Data Indeks Nilai Penting (%) masing-masing spesies palmae di 2 ketinggian tempat disajikan pada Tabel 7.

Tabel 7. Indeks Nilai Penting (%) spesies palmae dan bambu di 2 ketinggian tempat

No.

Nama Ilmiah (Scientific Name)

Indeks Nilai Penting Ketinggian tempat (mdpl)

1300 1400

1. Arenga Pinnata Merr. 21,38 92,00

2. Dendrocalamus asper Backer 17,53 38,27

3. Bambusa vulgaris Schrad. 2,42 0

4. Khortalasia echinometra Becc. 24,75 37,66

5. Calamus javensis Blume 1,46 6,06

6. Calamus scipionum Loureiro 64,68 17,30

7. Calamus ornatus Blume 12,43 0

8. Calamus manan Miquel 43,17 8,64

9. Salacca zalacca Gaertn. 12,09 0

Total 200 200

Indeks nilai penting terbesar berdasarkan Tabel 7 dimiliki oleh jenis

Calamus scipionum Loureiro dengan nilai sebesar 64,68 pada ketinggian 1300 mdpl dan Arenga Pinnata Merr. sebesar 92,00 pada ketinggian 1400 mdpl. Sedangkan nilai yang terendah dimiliki oleh jenis Calamus javensis Blume pada ketinggian 1300 mdpl dan 1400 mdpl dengan nilai 1,46 dan 6,06. Tingginya nilai penting pada jenis ini dipengaruhi oleh rendahnya keberadaan jenis-jenis palmae dan bambu lainnya dan tingginya kerapatan relatif jenis ini dilokasi penelitian, sehingga Calamus scipionum Loureiro menjadi jenis yang dominan dan

mempunyai peranan yang penting dalam komunitas. Variasi tersebut menunjukkan bahwa setiap spesies memiliki kelimpahan yang bervariasi. Indeks nilai penting diperoleh dari Kerapatan Relatif (KR) + Frekuensi Relatif (FR).

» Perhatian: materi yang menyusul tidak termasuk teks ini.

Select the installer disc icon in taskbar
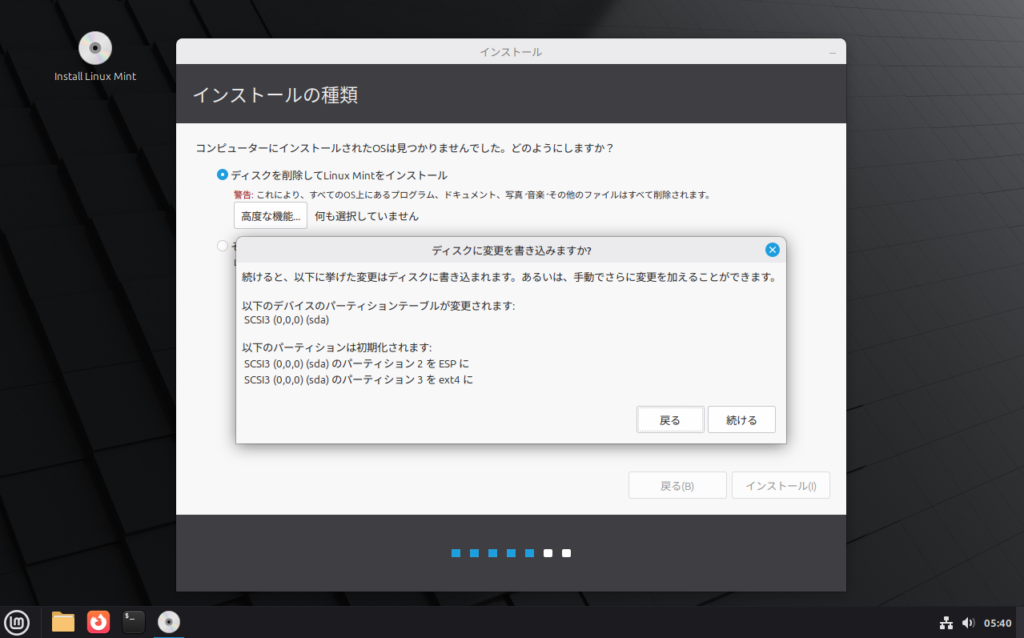[169, 622]
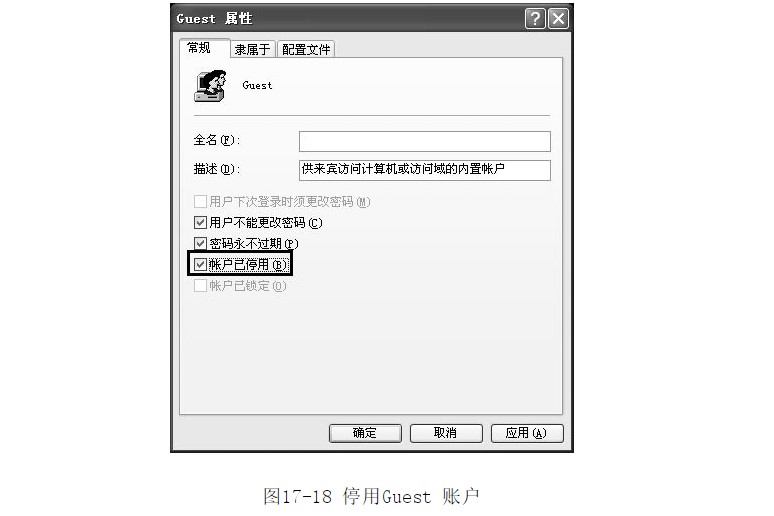The width and height of the screenshot is (774, 516).
Task: Open the 配置文件 tab
Action: (x=306, y=49)
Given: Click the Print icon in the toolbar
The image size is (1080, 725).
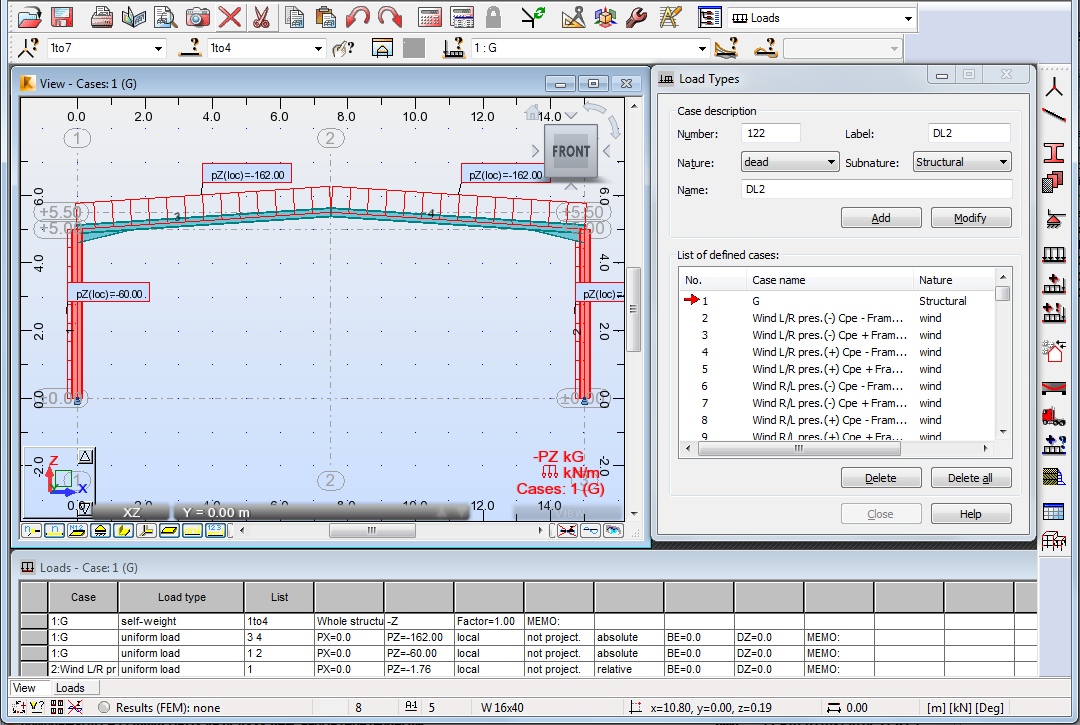Looking at the screenshot, I should click(x=101, y=17).
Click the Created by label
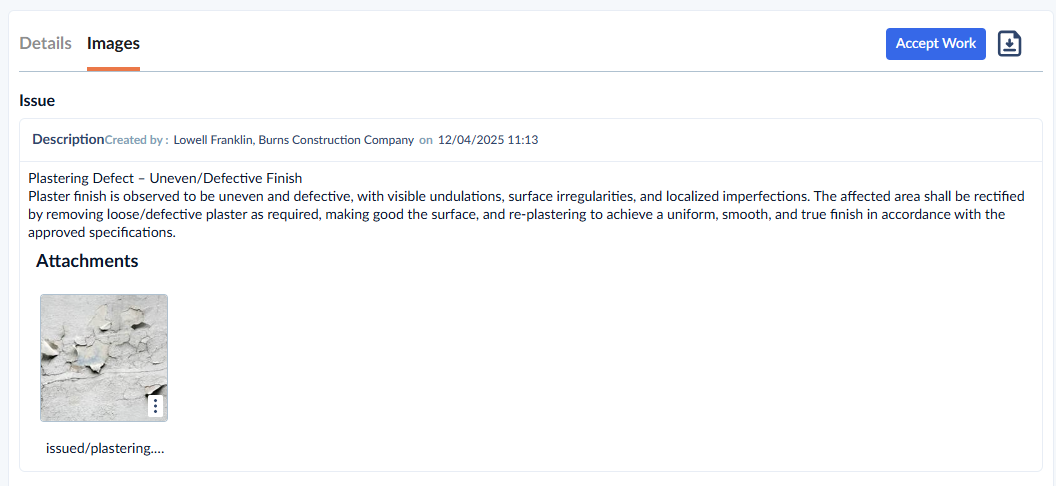1056x486 pixels. [x=136, y=140]
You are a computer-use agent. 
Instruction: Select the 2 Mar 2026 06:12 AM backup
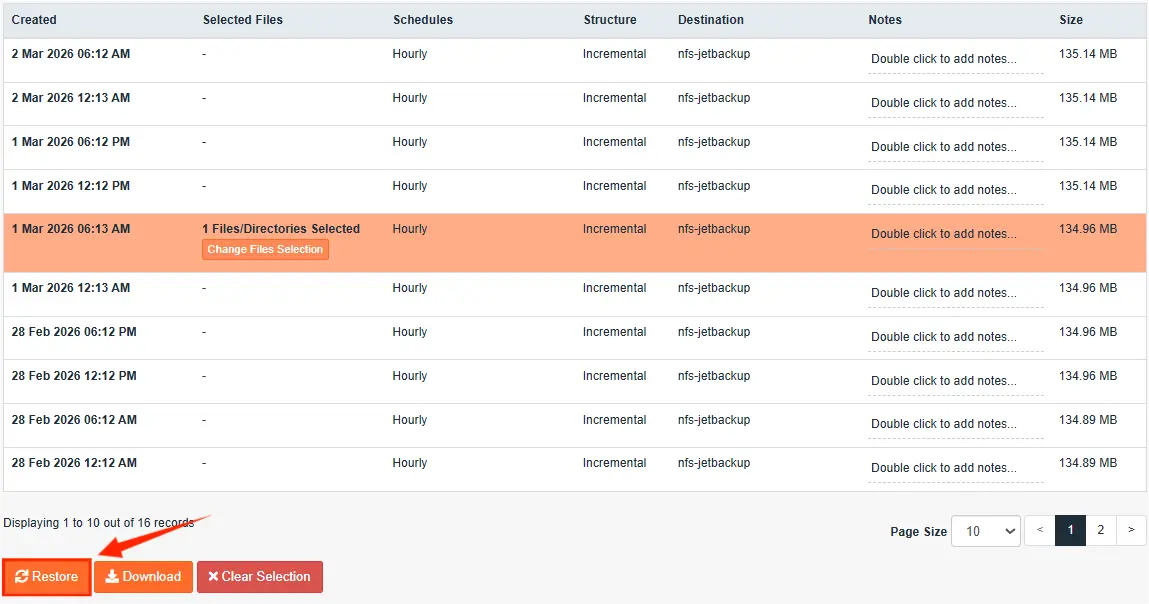(71, 54)
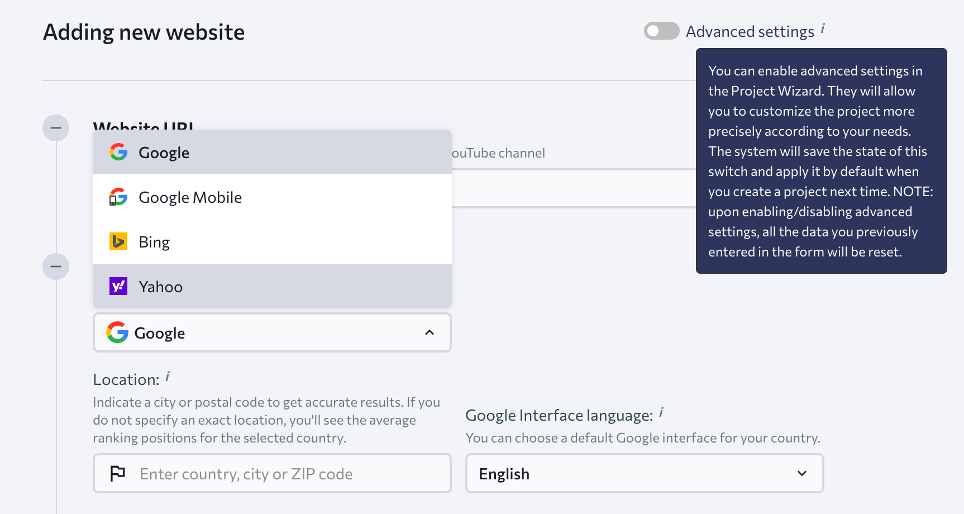Click the Google Interface language info icon
Image resolution: width=964 pixels, height=514 pixels.
(x=662, y=412)
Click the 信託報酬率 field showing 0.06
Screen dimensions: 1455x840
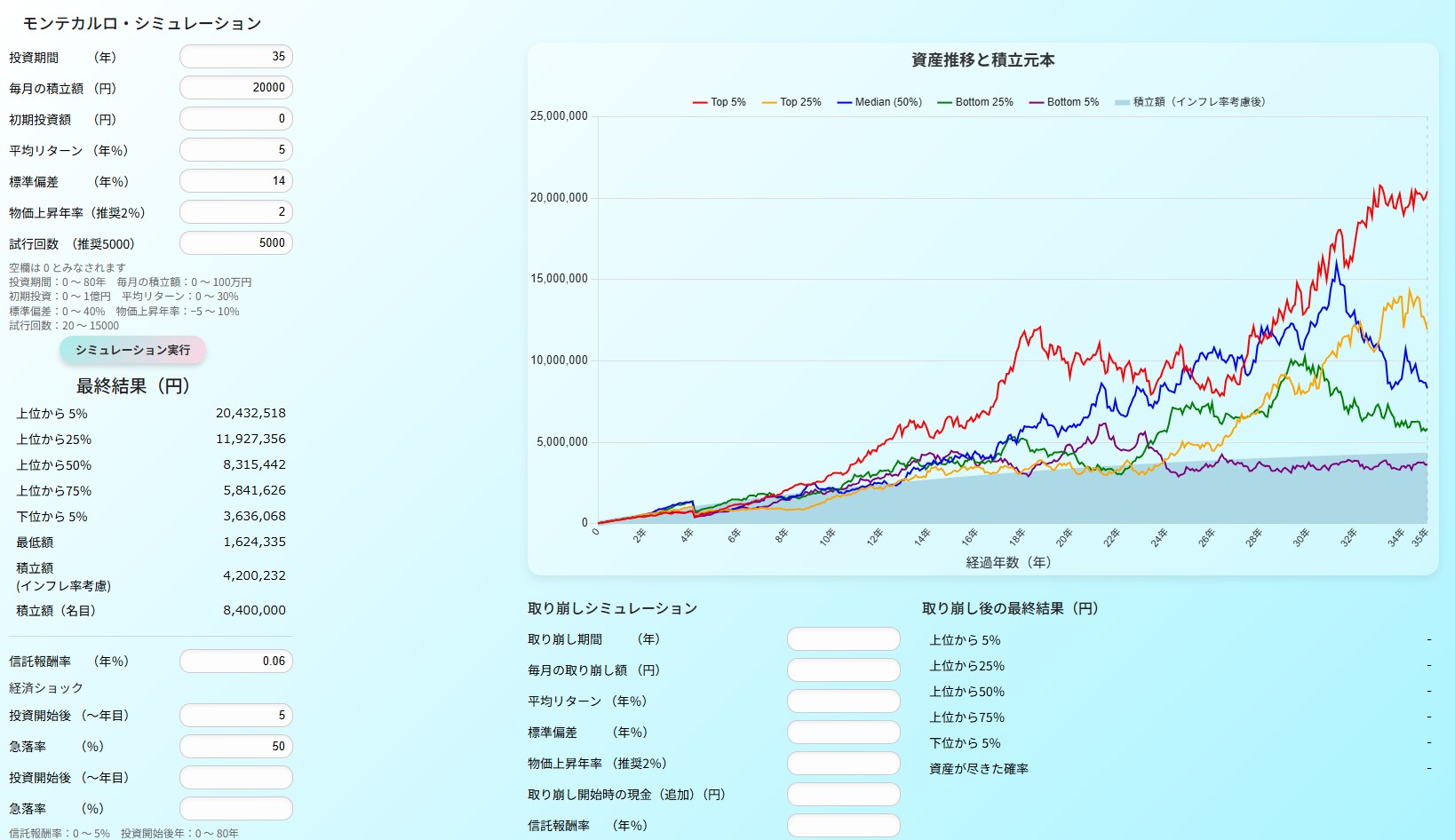236,662
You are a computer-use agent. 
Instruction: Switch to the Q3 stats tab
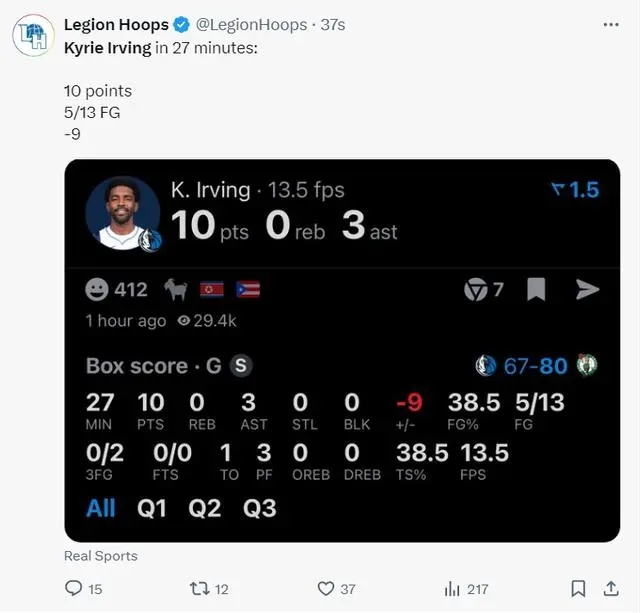(260, 509)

Data Indeks Keanekaragaman (H') spesies palmae di 2 ketinggian tempat di Kawasan KPHL Model Unit XIV, Kecamatan Lumban Julu, Kabupaten Toba Samosir disajikan pada Tabel 8.

Tabel 8. Indeks Keanekaragaman (H') spesies palmae dan bambu di 2 ketinggian tempat No. Nama Ilmiah (Scientific Name) Indeks Keanekaragaman (H') Ketinggian tempat (mdpl) 1300 1400

1. Arenga Pinnata Merr. 0,23 0,35

2. Dendrocalamus asper Backer 0,21 0,31

3. Bambusa vulgaris Schrad. 0,05 0

4. Khortalasia echinometra Becc. 0,25 0,31

5. Calamus javensis Blume 0,03 0,10

6. Calamus scipionum Loureiro 0,36 0,21

7. Calamus ornatus Blume 0,17 0

8. Calamus manan Miquel 0,33 0,13

9. Salacca zalacca Gaertn. 0,16 0

Total 1,83 1,44

Indeks keanekaragaman spesies (H') palmae pada ketinggian 1300-1400 mdpl secara keseluruhan hanya mencapai 1,83 % pada ketinggian 1300 mdpl dan 1,44 % pada ketinggian 1400 mdpl. Berdasarkan hasil perhitungan pada Tabel 8 tersebut diketahui bahwa palmae pada ketinggian ini memiliki tingkat keanekaragaman sedang. Kriteria indeks keragaman spesies menurut Mason (1980) jika H'<1 keanekaragaman tergolong rendah, H' 1-3 keanekaragaman tergolong sedang, H'>3 keanekaragaman tergolong tinggi. Berdasarkan kisaran nilai tersebut maka nilai indeks keanekaragaman pada ketinggian 1300-1400 mdpl tergolong sedang.

Odum (1996) menyatakan bahwa semakin banyak jumlah spesies maka semakin tinggi keanekaragamannya, sebaliknya bila nilainya kecil maka komunitas tersebut didominasi oleh satu atau sedikit jenis. Keanekaragaman jenis juga dipengaruhi oleh pembagian penyebaran individu dalam tiap jenisnya, tetapi bila penyebaran individu tidak merata maka keanekaragaman jenis dinilai rendah. Menurut Smith (1992) dalam Yahman (2009) keanekaragaman jenis di dalam dan di antara berbagai komunitas melibatkan tiga komponen yaitu ruang, waktu dan makanan.